Published: 13 November 2002

Abstract

Background

Variation at the PPARG locus may influence susceptibility to type 2 diabetes and related traits. The Pro12Ala polymorphism may modulate receptor activity and is associated with protection from type 2 diabetes. However, there have been inconsistent reports of its association with obesity. The silent C1431T polymorphism has not been as extensively studied, but the rare T allele has also been inconsistently linked to increases in weight. Both rare alleles are in linkage disequilibrium and the independent associations of these two polymorphisms have not been addressed.

Results

We have genotyped a large population with type 2 diabetes (n = 1107), two populations of non-diabetics from Glasgow (n = 186) and Dundee (n = 254) and also a healthy group undergoing physical training (n = 148) and investigated the association of genotype with body mass index. This analysis has demonstrated that the Ala12 and T1431 alleles are present together in approximately 70% of the carriers.
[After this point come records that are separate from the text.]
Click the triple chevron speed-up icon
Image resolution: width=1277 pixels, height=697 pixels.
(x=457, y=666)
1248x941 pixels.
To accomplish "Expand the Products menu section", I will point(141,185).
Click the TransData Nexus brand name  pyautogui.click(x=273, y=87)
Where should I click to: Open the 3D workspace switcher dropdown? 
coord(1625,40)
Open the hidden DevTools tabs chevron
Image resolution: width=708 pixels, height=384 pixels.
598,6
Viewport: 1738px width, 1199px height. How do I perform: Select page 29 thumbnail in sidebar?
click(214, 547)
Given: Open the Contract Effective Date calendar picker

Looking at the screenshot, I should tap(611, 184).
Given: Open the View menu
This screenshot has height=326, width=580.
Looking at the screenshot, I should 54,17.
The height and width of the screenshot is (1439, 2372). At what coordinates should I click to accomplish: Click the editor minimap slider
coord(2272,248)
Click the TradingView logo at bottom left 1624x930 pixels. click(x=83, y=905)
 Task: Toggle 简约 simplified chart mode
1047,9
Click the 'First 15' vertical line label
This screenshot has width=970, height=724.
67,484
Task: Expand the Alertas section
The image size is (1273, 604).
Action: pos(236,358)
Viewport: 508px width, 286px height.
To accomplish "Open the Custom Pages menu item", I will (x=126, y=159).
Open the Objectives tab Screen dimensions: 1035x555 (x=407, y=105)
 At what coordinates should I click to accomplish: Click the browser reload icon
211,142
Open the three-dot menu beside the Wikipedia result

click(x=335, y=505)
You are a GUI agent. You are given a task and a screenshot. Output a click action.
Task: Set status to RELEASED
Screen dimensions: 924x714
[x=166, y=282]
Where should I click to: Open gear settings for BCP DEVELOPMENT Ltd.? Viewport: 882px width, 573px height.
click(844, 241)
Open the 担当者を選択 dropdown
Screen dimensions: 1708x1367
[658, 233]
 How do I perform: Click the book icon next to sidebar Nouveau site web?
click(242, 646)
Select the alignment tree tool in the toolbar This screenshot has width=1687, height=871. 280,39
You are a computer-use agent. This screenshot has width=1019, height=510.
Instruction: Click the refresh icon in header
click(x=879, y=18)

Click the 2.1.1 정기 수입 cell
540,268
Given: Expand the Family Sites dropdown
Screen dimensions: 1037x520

By considering the other 30% of individuals with haplotypes that only carry one of these polymorphisms, we have demonstrated that the Ala12 allele is consistently associated with a lower BMI, whilst the T1431 allele is consistently associated with higher BMI.

Conclusion

This study has therefore revealed an opposing interaction of these polymorphisms, which may help to explain previous inconsistencies in the association of PPARG polymorphisms and body weight.